Our research pursues four overall aims. Firstly, we characterise neural and behavioural mechanisms of human spatial navigation. In 2014, the Nobel prize in Medicine/Physiology was awarded for the discovery of place and grid cells in rodents, two central components of the mammalian navigation system. Inspired by this and related work, we study how humans navigate their complex environments and how neural computations support this fascinating behaviour.
Secondly, a decline of navigational abilities is often seen in older adults and in patients suffering from dementia. Given that these deficits can have dramatic consequences for mobility and independence, we study how aging and preclinical dementia affect our sense of direction. In addition, we characterise generic mechanisms of age-related change (i.e. neural dedifferentiation) that are likely to contribute to a variety of cognitive deficits in old age and early dementia.
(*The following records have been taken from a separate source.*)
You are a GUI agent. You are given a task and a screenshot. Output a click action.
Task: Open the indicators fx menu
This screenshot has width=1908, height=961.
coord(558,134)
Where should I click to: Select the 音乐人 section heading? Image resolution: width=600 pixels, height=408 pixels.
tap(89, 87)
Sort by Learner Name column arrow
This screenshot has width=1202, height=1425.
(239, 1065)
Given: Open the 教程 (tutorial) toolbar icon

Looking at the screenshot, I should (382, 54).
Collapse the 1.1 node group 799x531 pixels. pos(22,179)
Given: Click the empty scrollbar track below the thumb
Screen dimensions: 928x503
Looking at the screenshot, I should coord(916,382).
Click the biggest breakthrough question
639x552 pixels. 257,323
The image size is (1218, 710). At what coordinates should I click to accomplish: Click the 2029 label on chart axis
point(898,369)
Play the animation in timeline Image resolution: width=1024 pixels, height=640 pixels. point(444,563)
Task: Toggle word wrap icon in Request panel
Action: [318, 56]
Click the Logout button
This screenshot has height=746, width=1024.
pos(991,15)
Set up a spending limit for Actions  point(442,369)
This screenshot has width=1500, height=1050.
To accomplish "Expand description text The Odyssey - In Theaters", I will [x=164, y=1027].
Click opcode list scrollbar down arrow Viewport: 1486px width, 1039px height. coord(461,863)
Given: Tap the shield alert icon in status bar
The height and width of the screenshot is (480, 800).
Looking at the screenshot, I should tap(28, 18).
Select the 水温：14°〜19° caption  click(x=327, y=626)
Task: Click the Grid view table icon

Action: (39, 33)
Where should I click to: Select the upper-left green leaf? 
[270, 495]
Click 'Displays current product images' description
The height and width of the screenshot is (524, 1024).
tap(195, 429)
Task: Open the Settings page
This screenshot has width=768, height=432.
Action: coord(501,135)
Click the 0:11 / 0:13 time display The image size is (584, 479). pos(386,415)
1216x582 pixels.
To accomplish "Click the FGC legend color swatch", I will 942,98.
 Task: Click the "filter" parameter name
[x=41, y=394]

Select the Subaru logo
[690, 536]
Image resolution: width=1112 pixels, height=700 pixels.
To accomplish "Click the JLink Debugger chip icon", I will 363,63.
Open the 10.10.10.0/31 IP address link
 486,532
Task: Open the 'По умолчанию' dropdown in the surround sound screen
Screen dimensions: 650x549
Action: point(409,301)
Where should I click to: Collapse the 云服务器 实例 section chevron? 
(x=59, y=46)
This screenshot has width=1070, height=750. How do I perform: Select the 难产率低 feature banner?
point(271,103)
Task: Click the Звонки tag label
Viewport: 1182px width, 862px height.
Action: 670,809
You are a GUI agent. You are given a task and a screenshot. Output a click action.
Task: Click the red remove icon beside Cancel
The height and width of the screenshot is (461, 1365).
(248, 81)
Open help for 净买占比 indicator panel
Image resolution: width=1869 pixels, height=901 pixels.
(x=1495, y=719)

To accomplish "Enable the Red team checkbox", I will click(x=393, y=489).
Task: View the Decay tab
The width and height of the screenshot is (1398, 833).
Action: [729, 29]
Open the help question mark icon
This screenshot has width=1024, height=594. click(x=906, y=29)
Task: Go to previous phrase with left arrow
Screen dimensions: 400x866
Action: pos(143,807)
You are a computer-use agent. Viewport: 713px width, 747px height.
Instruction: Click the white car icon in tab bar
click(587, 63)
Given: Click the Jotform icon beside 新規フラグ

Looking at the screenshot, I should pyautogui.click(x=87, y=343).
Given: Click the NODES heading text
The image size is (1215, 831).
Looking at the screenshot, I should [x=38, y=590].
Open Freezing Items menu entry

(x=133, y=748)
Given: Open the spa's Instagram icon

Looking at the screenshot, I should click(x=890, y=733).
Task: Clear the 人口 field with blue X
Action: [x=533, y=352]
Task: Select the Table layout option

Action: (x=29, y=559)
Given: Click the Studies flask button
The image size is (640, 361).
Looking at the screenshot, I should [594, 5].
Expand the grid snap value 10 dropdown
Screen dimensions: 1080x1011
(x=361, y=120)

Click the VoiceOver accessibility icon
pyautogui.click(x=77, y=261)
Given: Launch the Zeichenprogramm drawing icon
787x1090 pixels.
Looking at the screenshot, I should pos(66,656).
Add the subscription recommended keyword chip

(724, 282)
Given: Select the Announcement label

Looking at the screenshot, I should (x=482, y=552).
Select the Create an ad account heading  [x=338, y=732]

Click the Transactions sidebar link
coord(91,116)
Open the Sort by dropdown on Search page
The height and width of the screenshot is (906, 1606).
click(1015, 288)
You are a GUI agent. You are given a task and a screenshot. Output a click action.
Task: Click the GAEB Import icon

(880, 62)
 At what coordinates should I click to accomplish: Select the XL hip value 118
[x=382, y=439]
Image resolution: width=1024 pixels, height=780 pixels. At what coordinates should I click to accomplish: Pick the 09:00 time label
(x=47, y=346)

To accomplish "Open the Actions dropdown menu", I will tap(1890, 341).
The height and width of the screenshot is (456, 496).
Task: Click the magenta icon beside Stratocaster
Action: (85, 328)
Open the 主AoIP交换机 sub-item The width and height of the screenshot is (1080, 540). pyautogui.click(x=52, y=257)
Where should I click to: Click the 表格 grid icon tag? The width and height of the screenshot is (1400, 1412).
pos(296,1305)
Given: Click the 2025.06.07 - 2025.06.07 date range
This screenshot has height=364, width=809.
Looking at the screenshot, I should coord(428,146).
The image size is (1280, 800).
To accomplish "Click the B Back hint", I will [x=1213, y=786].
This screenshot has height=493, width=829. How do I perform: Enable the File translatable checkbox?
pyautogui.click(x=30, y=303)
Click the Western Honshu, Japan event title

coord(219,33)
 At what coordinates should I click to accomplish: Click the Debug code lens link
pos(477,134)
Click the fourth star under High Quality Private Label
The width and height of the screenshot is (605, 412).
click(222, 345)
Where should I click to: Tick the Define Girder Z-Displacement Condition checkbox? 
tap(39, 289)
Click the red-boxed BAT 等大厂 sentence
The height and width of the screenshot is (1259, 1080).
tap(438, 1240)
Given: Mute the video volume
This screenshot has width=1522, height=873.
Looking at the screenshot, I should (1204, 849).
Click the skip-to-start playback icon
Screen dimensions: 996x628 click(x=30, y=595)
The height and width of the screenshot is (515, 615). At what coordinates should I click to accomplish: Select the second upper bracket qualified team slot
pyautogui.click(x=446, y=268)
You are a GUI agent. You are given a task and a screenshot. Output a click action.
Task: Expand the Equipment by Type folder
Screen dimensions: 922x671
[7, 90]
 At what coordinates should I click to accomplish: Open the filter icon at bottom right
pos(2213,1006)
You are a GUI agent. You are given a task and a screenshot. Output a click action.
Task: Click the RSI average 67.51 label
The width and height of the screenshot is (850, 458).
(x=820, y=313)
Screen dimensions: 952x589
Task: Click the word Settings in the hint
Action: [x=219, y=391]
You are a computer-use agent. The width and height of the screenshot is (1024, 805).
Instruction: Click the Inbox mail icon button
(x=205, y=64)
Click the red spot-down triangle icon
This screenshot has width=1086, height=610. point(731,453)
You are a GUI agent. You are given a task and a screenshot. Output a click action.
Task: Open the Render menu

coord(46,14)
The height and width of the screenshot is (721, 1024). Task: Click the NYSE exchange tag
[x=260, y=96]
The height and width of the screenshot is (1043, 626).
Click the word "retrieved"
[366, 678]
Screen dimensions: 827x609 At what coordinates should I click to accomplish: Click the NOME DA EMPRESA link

Thirdly, we develop theoretically motivated diagnostic tools to improve the assessment of cognitive dysfunction. Specifically, we develop novel tests targeting specific spatial computations carried out in dedicated (sub-)cortical modules. The long-term goal of this line of work is to establish validated tools that can (i) be used for standardised neuropsychological assessment and (ii) serve as cognitive endpoints in clinical studies.
Finally, we develop neurobiologically inspired behavioural interventions to counteract changes in neural information processing in the aging brain. This work targets specific neural processes (i.e. improving memory consolidation by promoting neural replay), aims to stimulate neural plasticity, or seeks to prevent / reverse cognitive decline by training novel cognitive strategies.
To achieve these ambitious aims, we employ a multipronged methodological approach encompassing interactive virtual reality, structural and functional neuroimaging, electrophysiology, and eye tracking. In addition, we entertain multiple national and international cooperations that broaden the scope of our approach with computational modelling, human lesion studies and animal experiments.